ミステリ歴が長いと犯人は早くにわかってしまうかも。

貴様いつまで女子でいるつもりだ問題 ジェーン・スー
こんなに自分の性格を客観視して研究するなんて。エッセイではなくて論文だと思う。
私とは違う世界、目線で生きている。自分を取り巻く煩わしいものに抗い必死に生きてきた、その心境をここまで言葉にできるなんて。
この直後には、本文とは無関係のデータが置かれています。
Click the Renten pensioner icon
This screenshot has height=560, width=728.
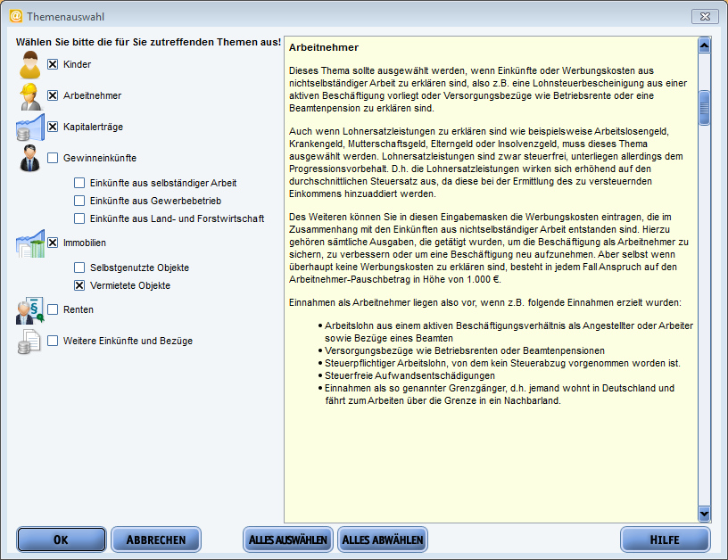29,310
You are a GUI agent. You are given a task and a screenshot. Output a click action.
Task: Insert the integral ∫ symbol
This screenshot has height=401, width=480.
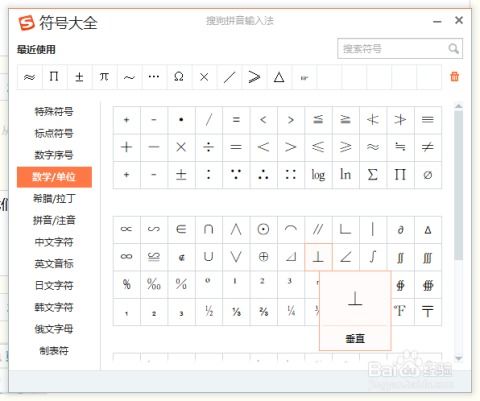(373, 257)
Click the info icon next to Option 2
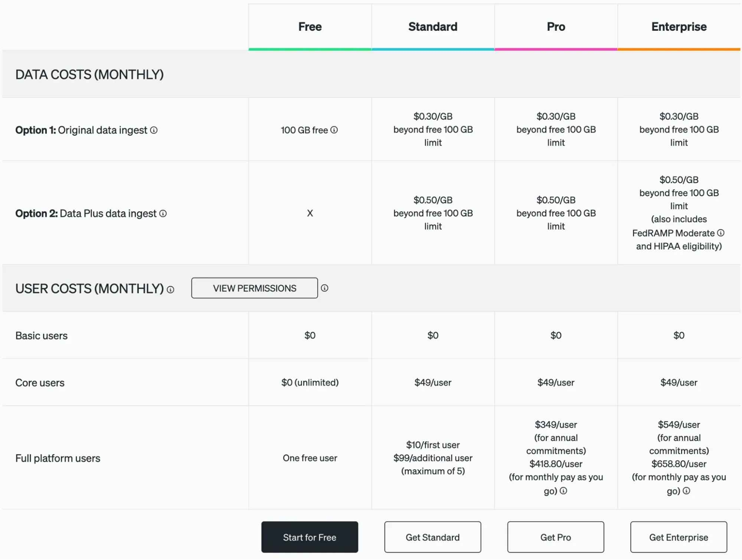This screenshot has height=560, width=742. coord(163,214)
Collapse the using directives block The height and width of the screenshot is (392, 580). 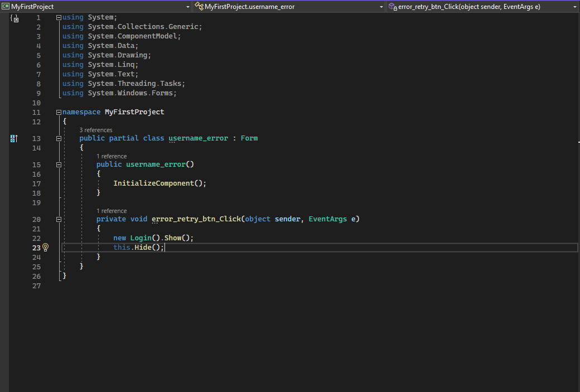coord(59,18)
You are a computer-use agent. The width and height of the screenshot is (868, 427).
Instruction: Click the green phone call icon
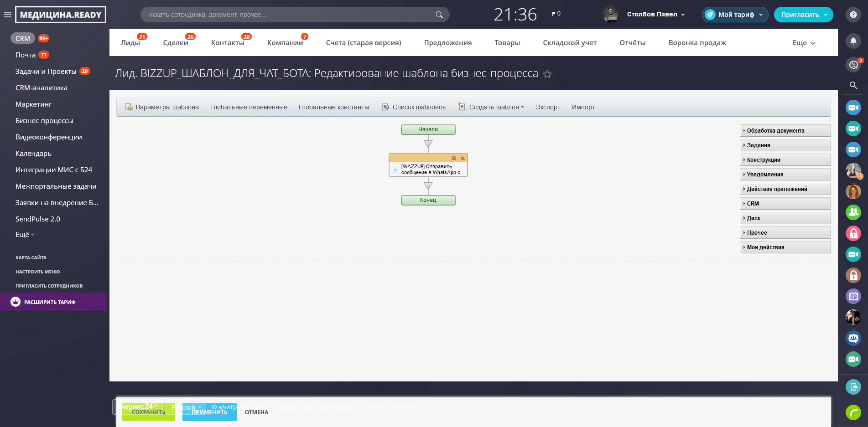click(853, 412)
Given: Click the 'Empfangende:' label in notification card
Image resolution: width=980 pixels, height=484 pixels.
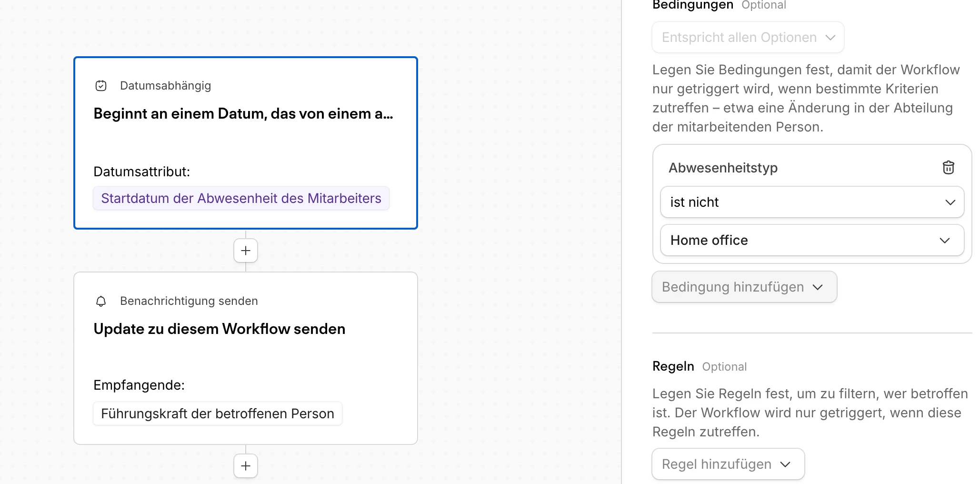Looking at the screenshot, I should 139,385.
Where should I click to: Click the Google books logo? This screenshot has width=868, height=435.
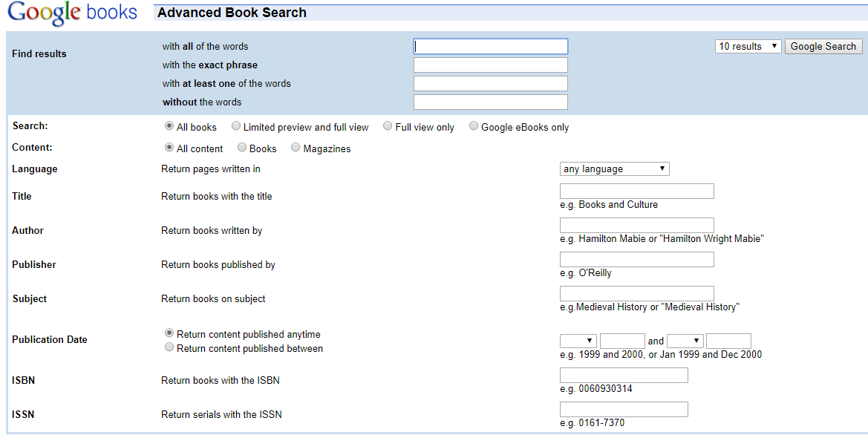coord(71,13)
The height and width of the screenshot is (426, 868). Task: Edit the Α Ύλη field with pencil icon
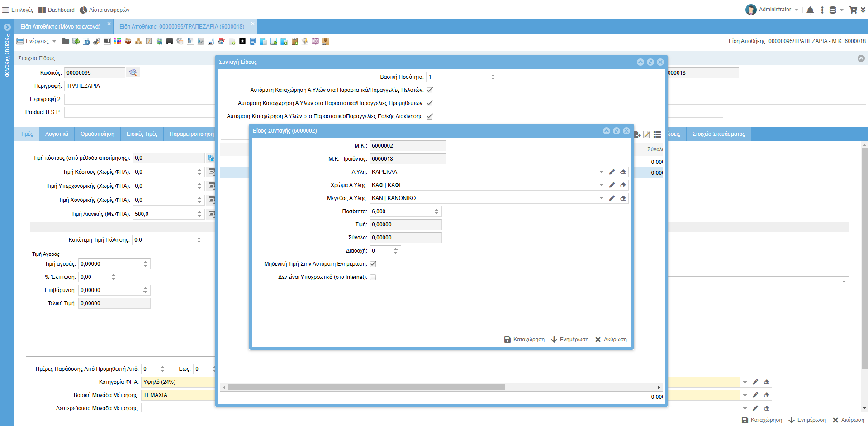point(612,172)
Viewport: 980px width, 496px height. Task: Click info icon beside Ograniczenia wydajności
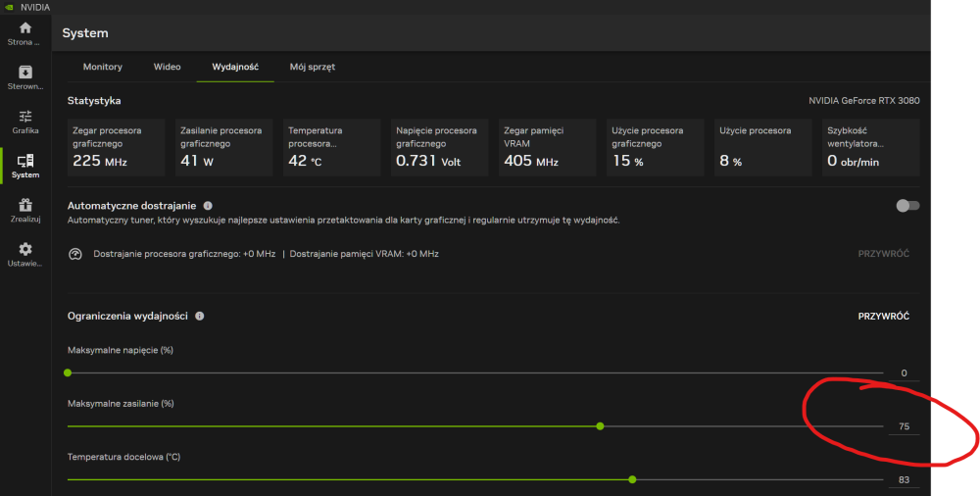coord(200,317)
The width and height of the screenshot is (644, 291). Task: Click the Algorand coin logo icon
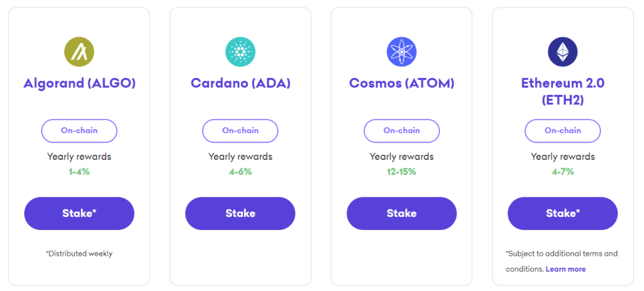(x=79, y=52)
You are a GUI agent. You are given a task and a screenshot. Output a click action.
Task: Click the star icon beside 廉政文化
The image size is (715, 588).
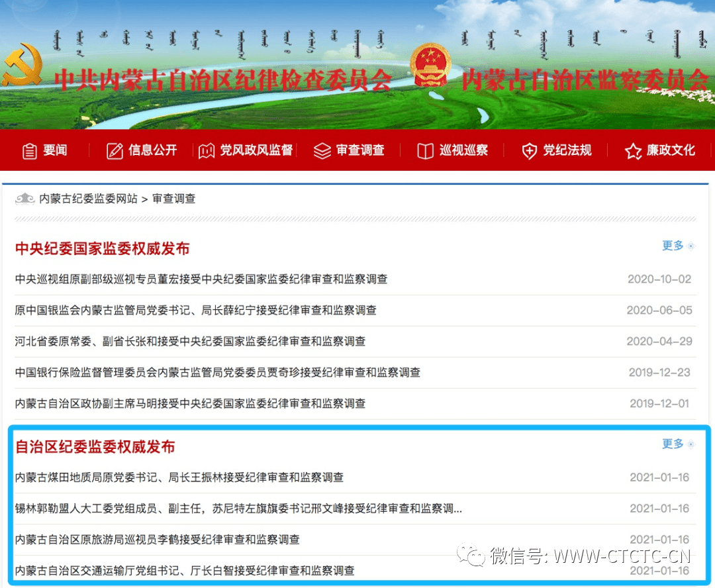(x=633, y=151)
アンチスピリチュアルと言ってたけど、ちゃんと自分を見つめて執着を解放しているのはめちゃくちゃスピってると思った。

カリブ海の秘密 アガサ・クリスティ
意識せず補ってしまう記憶、思い込みで判断してしまう他人の性格、見たこと聞いたことのあやふやさ、日常よくあることで事件は複雑になっていく。
今回は最初から最後までマープルの視点で描かれるので彼女ならではの謎解きがよくわかる。
推理小説には様々な鮮やかなトリックがあるけど、アガサ・クリスティのような日常的な人間らしいものは少ないと思う。